Lui, avait rabattu la capuche de sa parka, 
et remonté sur sa bouche le bas de sa cagoule.
Il rôdait.
C’est bien connu, les rôdeurs rôdent.
Ils marchent, obsédés, l’esprit gangrené.

Elle, pressait un peu le pas,
à cause de la froidure.

Lasse, elle descendait la rue dans le silence et la demi-obscurité. 
Bientôt, elle retrouverait le confort de l'appartement, se servirait un grand verre de vin, se ferait couler un bain de mousse, fumerait un petit cigare, et écouterait Billie le restant de la nuit. 
Elle oublierait le désarroi de l'amie.
Les ruptures rendent les gens pathétiques. Ils se mettent en boucle, ressassent, rabâchent, redisent. Ils raclent, nombrilistes, leur seul chagrin. Ils vous l'imposent, le revendiquent, le portent en bannière, et vous laissent en finale impuissants, accablés et à part.
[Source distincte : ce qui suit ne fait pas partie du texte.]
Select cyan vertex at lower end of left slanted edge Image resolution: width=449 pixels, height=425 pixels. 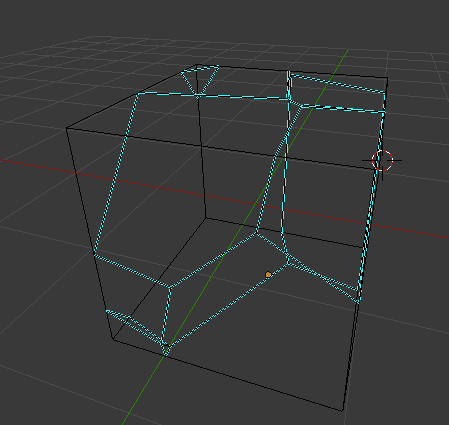(x=94, y=254)
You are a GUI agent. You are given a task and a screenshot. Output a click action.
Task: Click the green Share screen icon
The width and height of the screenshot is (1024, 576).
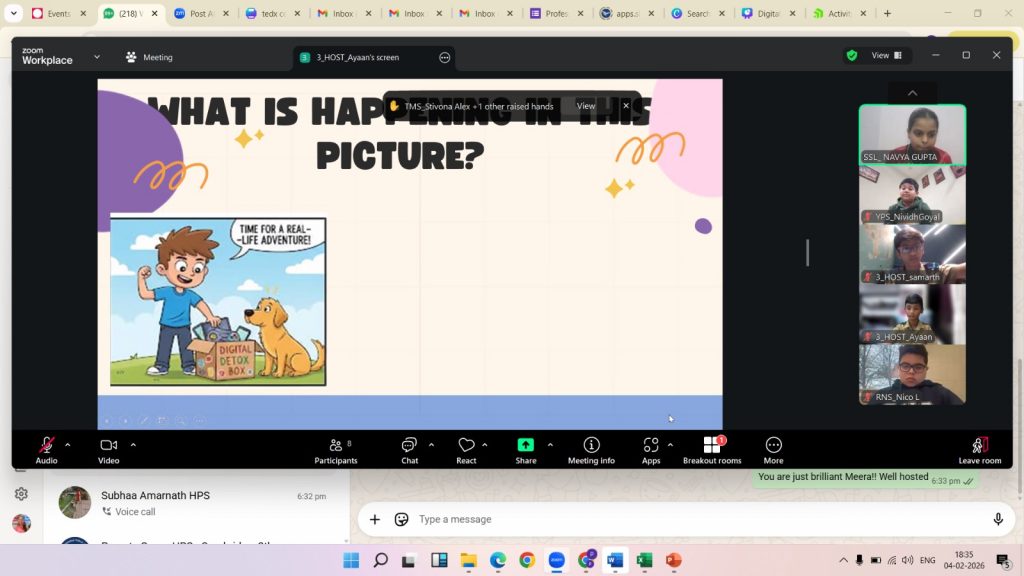click(525, 445)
En bas de la rue, tourner à gauche.

Elle sentit sa présence.
Nom de dieu, que faisait-il derrière elle à deux heures du matin à longer comme un rat les façades ?

Elle traversa et pensa que louvoyer éviterait peut-être ce qui était en train d'arriver. Elle repéra quelques fenêtres éclairées. Crier ne servirait à rien. Quand elle vit de l'autre côté, l'homme la dépasser pour tourner le coin de la rue, elle obliqua à son tour et reprit, rassurée, le chemin familier. Mais alors qu'elle s'arrêtait au pied de son immeuble, l'homme, qui avait ralenti son allure, fit soudain demi-tour et s'engouffra dans l'entrée de la maison d'en face.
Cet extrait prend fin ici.